According to the Megillah Hadassah, in the 5th century BCE, Hadassah (Esther) marries the Persian King Ahasuerus and using her womanly wiles gets the king, with the help of the Persian postal system to prevent the scheduled murder of the Jews, and to hang Haman, rather than Haman, the prime minister, succeeding in hanging the Jews.
In addition to bending one’s elbow, Ashkenazi (Central and Eastern European) Jews also eat hamantaschen, tri-cornered fruit-filled cookies on this day as the evil Haman was supposed to have worn a tri-cornered hat.

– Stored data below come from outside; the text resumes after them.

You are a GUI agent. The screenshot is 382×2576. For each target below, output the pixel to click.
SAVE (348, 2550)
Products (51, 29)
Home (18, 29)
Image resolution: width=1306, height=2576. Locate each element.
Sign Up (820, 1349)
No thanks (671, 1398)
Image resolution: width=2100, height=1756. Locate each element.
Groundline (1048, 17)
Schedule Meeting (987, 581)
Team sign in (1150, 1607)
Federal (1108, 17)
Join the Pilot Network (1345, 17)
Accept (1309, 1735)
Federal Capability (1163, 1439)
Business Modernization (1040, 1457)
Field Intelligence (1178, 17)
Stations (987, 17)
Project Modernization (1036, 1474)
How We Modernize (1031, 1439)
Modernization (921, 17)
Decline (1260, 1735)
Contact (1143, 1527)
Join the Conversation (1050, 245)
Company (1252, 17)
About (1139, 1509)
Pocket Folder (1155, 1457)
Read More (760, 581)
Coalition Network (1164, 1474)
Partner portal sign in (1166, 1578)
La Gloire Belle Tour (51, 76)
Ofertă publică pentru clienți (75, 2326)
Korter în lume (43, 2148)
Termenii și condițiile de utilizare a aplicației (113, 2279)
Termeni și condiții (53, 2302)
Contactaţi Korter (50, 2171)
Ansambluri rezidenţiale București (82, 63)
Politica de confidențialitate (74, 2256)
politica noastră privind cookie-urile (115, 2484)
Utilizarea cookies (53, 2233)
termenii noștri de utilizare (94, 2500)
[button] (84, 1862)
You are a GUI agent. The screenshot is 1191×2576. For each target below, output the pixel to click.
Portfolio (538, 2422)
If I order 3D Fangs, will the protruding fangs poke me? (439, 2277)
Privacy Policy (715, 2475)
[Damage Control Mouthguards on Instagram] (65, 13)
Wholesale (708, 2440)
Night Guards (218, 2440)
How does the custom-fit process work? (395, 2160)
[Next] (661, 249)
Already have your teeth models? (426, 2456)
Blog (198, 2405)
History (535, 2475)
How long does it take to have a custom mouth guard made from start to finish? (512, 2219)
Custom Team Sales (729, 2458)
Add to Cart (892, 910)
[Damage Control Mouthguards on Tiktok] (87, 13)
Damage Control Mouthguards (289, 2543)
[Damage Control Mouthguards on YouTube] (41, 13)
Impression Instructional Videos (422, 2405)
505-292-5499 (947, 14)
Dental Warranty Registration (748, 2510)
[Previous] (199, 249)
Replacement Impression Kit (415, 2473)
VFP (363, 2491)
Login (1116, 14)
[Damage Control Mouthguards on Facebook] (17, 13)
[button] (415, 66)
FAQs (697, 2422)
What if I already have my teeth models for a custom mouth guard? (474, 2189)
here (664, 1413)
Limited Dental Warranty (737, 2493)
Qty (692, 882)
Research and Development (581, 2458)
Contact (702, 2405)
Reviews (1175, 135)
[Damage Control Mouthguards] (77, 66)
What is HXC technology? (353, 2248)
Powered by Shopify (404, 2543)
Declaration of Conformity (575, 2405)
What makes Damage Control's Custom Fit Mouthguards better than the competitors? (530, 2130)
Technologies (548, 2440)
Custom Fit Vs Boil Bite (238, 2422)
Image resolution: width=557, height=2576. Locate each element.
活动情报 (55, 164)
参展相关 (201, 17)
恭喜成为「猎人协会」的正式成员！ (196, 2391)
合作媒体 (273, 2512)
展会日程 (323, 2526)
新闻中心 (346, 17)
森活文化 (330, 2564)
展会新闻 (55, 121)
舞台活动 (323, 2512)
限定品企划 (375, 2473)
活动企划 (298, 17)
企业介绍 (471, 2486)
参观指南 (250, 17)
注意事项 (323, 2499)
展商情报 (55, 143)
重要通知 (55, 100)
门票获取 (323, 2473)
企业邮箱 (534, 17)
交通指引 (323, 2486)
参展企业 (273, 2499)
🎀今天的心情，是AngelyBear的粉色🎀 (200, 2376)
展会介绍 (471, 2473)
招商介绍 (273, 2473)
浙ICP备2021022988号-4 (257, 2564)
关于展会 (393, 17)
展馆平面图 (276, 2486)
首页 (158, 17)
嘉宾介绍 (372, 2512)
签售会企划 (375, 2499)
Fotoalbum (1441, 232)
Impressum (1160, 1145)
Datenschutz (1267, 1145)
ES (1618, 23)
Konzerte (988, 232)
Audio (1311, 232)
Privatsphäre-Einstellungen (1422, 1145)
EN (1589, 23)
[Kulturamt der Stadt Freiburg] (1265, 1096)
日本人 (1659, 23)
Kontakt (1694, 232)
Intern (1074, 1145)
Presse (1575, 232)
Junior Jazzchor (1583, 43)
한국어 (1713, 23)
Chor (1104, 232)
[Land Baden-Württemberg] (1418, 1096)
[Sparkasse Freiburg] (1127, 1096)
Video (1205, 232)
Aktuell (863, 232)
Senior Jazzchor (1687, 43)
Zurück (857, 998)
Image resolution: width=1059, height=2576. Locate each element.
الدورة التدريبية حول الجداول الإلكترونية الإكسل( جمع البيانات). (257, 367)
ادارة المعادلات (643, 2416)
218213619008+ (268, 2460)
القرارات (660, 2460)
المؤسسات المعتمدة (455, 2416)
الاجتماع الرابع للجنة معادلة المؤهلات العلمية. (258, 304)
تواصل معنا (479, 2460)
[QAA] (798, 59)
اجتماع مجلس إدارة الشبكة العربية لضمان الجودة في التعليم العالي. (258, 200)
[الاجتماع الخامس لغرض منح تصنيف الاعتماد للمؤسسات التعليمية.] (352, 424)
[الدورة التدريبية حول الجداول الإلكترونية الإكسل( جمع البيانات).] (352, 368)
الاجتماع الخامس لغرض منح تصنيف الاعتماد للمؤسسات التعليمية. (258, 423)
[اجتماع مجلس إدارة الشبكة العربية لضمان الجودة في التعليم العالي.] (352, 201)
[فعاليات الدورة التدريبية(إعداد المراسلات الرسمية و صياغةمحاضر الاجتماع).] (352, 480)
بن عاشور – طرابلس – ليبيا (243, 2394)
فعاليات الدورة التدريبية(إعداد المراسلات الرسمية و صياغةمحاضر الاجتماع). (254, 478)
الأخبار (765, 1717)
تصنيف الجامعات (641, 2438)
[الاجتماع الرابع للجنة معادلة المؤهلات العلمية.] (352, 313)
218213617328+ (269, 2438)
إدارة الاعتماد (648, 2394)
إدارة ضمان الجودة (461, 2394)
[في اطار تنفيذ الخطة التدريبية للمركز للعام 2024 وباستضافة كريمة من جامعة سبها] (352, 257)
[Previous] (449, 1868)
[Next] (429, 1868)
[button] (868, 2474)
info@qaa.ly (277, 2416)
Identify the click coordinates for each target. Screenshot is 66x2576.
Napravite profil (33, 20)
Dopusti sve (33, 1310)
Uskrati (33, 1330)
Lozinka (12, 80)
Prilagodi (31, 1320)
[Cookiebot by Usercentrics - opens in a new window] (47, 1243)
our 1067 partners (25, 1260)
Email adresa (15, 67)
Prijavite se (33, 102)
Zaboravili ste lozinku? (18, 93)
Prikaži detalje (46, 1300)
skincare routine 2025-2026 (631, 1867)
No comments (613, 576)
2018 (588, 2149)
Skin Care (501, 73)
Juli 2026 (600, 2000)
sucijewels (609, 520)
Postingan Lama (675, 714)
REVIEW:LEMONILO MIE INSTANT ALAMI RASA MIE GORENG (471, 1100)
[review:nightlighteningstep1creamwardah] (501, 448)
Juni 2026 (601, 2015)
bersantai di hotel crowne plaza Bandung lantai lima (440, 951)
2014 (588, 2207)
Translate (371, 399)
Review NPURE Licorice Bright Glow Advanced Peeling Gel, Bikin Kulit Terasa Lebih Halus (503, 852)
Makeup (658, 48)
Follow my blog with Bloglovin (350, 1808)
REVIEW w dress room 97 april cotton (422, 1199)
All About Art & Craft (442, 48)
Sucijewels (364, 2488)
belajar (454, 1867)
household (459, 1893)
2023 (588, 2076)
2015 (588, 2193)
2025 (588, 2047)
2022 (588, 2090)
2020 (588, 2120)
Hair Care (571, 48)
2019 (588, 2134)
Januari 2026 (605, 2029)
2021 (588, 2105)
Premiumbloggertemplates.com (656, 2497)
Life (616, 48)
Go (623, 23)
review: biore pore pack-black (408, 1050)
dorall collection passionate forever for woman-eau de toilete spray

In the Book of Esther, Mordecai is supposed to be Hadassah’s (Esther’s) uncle. However, there is another theory that Mordecai was really Hadassah’s husband and Hadassah has to commit adultery to save the Jewish people then living in Persia from the evil intentions of Haman, the prime minister, by marrying the Persian king.
This latter theory is based on the fact that this is the only book of the Bible that does not mention the name of G-d and this is because a sin is being committed in an effort to save lives. As with the Song of Solomon, many rabbis have great difficulty with this thought.